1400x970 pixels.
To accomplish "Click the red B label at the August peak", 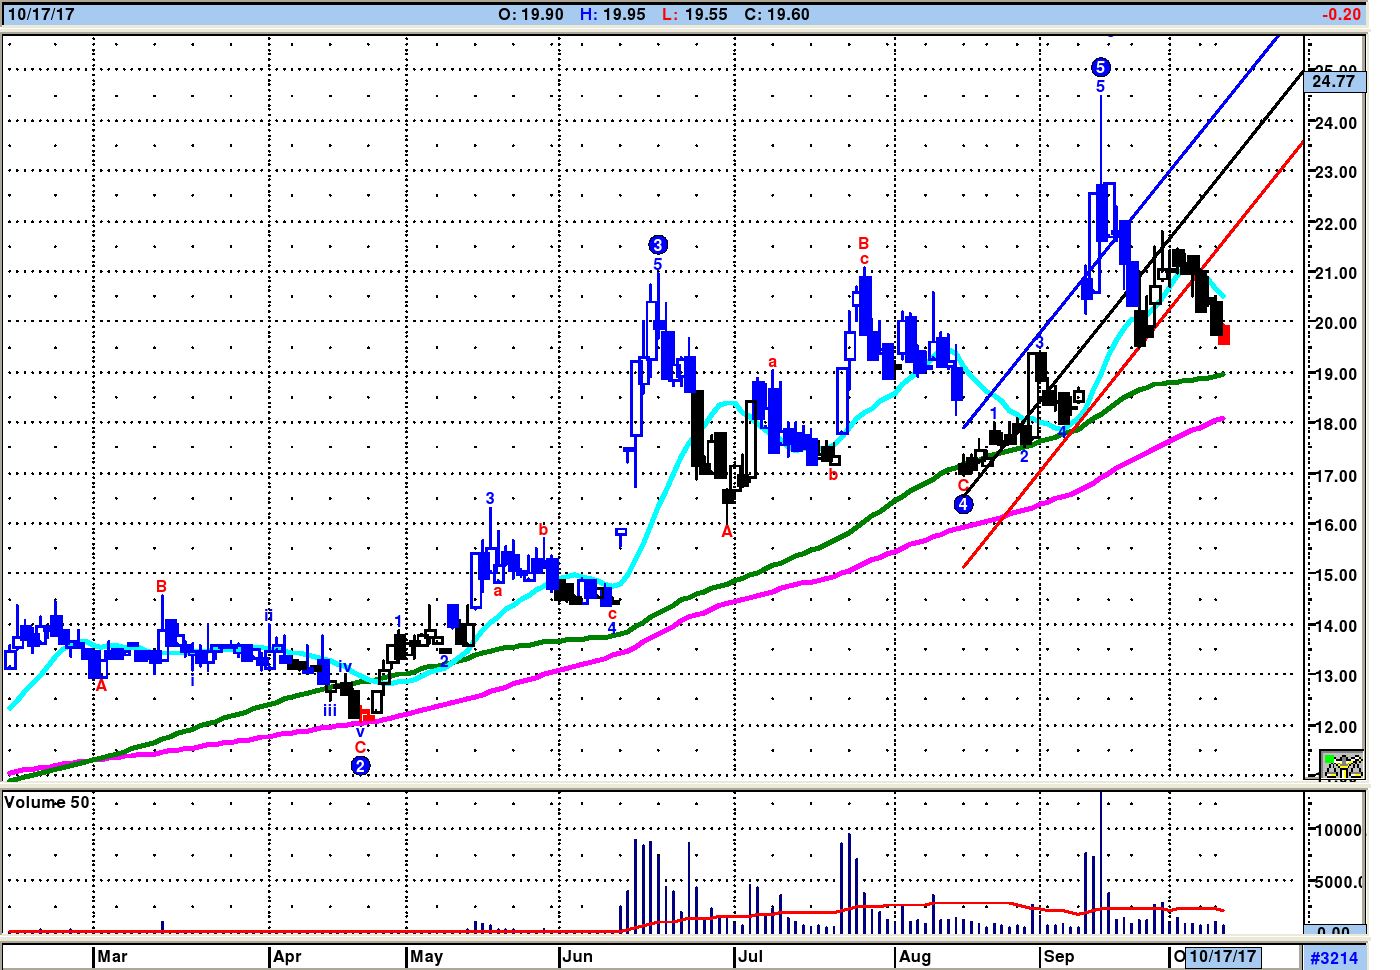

* * *

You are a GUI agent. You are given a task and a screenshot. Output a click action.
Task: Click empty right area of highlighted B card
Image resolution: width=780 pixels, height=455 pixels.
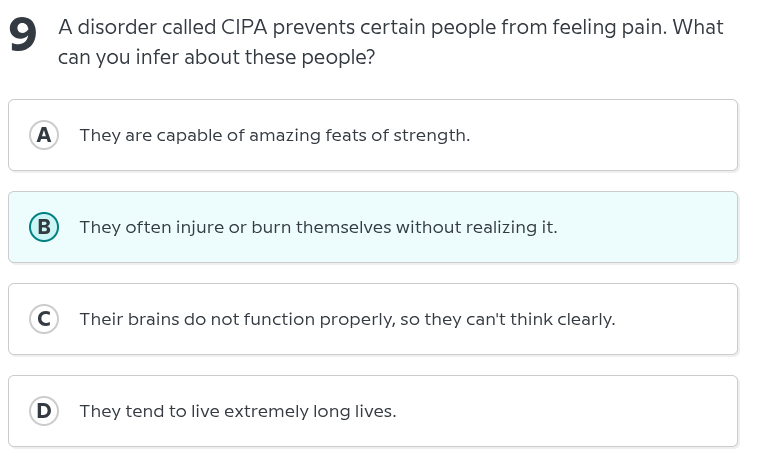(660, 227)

...

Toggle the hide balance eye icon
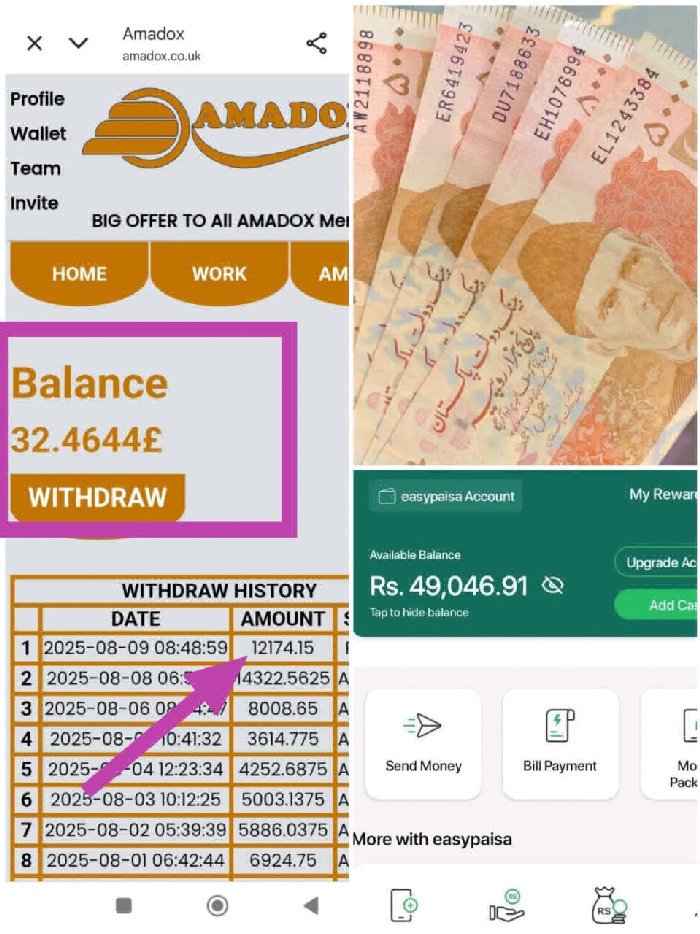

**Task brief**:
The stretch above running from the line with "1400x970 pixels." through the line with "red B label" is all you should copy, exactly, leaving out the pictures.

**Solution**:
1400x970 pixels.
To accomplish "Click the red B label at the August peak", 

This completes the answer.